Permafrost refers to a layer of soil or rock that is frozen all year round. Permafrost is found throughout much of Alaska, parts of Canada, and other countries in the far north. You might think a place with permafrost would be barren, but plants can still grow in the soil at the surface, which is not frozen during warmer parts of the year. However, there may be a thick layer of permafrost underneath. As air temperature rises, so does the temperature of the ground, which can cause permafrost to thaw (or melt).

What's happening now?

Ground temperatures have increased throughout Alaska since the late 1970s, and permafrost has already thawed in many places.

What will happen in the future?

As temperatures keep getting warmer, permafrost will continue to thaw. For example, the map on the right shows how permafrost in northwestern Alaska could change by the year 2100.

Why does it matter?

Record set >>

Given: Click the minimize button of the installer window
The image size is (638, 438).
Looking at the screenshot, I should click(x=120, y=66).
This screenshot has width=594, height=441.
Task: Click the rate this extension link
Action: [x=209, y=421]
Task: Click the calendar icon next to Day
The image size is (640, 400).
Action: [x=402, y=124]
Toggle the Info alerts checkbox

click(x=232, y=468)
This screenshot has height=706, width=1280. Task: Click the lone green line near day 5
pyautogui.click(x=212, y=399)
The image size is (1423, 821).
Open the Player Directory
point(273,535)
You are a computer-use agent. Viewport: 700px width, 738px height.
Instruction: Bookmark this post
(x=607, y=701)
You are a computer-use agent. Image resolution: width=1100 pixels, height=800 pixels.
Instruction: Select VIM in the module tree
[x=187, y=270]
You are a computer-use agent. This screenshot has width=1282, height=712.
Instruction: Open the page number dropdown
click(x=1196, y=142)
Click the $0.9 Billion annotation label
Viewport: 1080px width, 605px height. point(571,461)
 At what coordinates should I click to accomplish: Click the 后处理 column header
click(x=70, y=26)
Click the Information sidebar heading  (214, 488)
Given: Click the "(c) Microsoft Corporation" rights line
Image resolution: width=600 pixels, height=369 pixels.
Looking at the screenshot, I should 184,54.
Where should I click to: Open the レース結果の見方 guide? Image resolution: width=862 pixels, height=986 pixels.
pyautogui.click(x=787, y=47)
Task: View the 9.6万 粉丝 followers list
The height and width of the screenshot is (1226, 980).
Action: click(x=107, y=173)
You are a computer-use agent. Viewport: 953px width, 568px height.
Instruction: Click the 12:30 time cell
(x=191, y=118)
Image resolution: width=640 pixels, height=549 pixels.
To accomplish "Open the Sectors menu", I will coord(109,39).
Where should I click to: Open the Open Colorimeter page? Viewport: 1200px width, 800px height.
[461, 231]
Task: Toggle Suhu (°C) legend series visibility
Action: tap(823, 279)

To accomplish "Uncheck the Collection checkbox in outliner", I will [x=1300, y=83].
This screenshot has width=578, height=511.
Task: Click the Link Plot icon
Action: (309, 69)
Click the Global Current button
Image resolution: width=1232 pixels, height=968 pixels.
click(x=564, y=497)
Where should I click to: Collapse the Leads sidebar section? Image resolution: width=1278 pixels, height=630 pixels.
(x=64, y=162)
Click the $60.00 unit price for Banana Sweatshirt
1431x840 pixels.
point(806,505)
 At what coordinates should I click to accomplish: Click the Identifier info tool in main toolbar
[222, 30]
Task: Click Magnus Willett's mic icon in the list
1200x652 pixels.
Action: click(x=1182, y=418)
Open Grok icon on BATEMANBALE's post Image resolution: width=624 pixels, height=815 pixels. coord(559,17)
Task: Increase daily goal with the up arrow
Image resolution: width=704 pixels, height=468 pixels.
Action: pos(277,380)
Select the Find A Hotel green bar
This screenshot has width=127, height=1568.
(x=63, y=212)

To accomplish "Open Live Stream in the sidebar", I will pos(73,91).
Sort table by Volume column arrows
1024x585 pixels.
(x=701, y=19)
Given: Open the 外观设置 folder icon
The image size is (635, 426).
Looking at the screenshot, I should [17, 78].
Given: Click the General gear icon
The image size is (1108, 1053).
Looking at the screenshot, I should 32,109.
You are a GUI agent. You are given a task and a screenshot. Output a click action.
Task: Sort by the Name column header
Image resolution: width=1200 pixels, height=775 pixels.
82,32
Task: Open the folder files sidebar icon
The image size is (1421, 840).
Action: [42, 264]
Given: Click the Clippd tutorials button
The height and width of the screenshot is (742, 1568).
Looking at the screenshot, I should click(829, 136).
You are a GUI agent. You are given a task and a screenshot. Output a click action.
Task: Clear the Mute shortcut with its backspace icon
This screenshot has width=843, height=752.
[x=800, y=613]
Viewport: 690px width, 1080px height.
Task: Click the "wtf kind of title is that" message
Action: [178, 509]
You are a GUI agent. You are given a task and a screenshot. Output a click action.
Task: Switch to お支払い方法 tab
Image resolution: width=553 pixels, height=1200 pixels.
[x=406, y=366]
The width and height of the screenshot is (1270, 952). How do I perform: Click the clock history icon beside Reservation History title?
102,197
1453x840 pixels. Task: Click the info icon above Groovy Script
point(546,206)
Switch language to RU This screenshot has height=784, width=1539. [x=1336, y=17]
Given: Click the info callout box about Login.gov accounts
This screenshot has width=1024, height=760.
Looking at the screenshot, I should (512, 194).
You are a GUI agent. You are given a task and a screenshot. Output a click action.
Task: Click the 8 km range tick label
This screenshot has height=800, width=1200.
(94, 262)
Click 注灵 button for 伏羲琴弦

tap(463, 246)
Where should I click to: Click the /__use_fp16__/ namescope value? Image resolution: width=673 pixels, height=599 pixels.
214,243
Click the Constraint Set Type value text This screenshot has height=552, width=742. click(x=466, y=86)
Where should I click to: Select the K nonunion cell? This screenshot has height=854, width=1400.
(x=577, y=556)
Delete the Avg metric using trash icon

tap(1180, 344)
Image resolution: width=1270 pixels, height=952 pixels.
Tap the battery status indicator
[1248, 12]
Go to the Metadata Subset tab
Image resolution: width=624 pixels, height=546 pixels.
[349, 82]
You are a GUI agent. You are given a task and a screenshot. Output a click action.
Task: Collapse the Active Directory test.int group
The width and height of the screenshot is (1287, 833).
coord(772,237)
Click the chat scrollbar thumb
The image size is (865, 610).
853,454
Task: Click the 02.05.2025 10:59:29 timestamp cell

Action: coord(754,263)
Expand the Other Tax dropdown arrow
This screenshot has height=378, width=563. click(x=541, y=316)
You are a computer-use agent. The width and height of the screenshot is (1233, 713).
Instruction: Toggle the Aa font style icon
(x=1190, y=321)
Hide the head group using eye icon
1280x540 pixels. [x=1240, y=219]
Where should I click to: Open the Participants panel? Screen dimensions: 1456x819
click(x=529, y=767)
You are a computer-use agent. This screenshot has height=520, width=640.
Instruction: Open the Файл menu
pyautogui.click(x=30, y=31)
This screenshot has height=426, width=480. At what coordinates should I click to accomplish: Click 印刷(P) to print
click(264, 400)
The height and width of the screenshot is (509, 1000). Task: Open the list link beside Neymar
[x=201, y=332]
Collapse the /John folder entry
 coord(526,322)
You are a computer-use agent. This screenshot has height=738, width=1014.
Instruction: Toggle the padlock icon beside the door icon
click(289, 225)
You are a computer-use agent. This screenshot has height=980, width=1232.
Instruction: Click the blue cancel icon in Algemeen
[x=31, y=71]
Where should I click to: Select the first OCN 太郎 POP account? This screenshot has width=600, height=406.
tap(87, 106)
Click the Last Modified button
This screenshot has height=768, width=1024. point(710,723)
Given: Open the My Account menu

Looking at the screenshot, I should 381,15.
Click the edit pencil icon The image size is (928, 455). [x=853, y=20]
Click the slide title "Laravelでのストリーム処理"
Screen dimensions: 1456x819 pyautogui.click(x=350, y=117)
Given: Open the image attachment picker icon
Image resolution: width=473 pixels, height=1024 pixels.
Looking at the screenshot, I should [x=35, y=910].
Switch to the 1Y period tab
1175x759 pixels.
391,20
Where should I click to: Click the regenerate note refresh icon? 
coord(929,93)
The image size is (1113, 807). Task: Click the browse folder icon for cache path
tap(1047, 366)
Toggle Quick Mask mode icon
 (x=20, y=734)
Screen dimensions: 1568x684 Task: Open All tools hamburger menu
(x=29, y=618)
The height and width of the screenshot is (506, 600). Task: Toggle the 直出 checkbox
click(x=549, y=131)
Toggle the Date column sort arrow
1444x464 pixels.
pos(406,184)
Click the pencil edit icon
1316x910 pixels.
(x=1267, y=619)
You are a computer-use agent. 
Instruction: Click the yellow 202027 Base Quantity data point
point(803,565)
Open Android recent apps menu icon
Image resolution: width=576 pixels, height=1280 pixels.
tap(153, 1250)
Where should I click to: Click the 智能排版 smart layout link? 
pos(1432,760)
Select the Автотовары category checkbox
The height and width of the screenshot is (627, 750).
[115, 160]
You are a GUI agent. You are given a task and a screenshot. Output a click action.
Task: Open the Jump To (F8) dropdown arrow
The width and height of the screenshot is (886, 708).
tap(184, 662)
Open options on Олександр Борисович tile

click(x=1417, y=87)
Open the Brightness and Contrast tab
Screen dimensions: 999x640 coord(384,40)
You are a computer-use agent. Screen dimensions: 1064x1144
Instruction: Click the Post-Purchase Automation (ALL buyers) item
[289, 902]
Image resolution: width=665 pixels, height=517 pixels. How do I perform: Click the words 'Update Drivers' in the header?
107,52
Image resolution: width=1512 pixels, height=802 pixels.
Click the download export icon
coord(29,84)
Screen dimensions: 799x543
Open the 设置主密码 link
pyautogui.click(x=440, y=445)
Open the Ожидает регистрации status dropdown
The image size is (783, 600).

Jobs >>
A: Repeat the permafrost passage word for word, starting with "Permafrost refers to" and going on through "thaw (or melt).".
B: Answer these questions from the permafrost passage:
(i) Besides Alaska and parts of Canada, where is permafrost found?
(ii) Since when have ground temperatures been rising throughout Alaska?
(iii) The map mentioned in the passage shows possible permafrost change in which region and by what year?
C: Carry the permafrost passage forward by writing the section that follows its last heading.
The records were drawn from a different source than the permafrost passage.

Responses in order >>
A:
Permafrost refers to a layer of soil or rock that is frozen all year round. Permafrost is found throughout much of Alaska, parts of Canada, and other countries in the far north. You might think a place with permafrost would be barren, but plants can still grow in the soil at the surface, which is not frozen during warmer parts of the year. However, there may be a thick layer of permafrost underneath. As air temperature rises, so does the temperature of the ground, which can cause permafrost to thaw (or melt).

B:
(i) In other countries in the far north.
(ii) Since the late 1970s.
(iii) Northwestern Alaska, by the year 2100.

C:
Leaning trees
House damaged from sinking land

When permafrost melts, the land above it sinks or changes shape. Sinking land can damage buildings and infrastructure such as roads, airports, and water and sewer pipes. It also affects ecosystems. For example, the top photo shows a forest where the trees are leaning or falling over because the permafrost underneath them has melted.

Another reason to be concerned about permafrost is because it has a lot of carbon trapped inside. As permafrost thaws, this carbon is released to the atmosphere in the form of methane, a powerful greenhouse gas. This process leads to more climate change and is an example of a positive feedback loop, which happens when warming causes changes that lead to even more warming.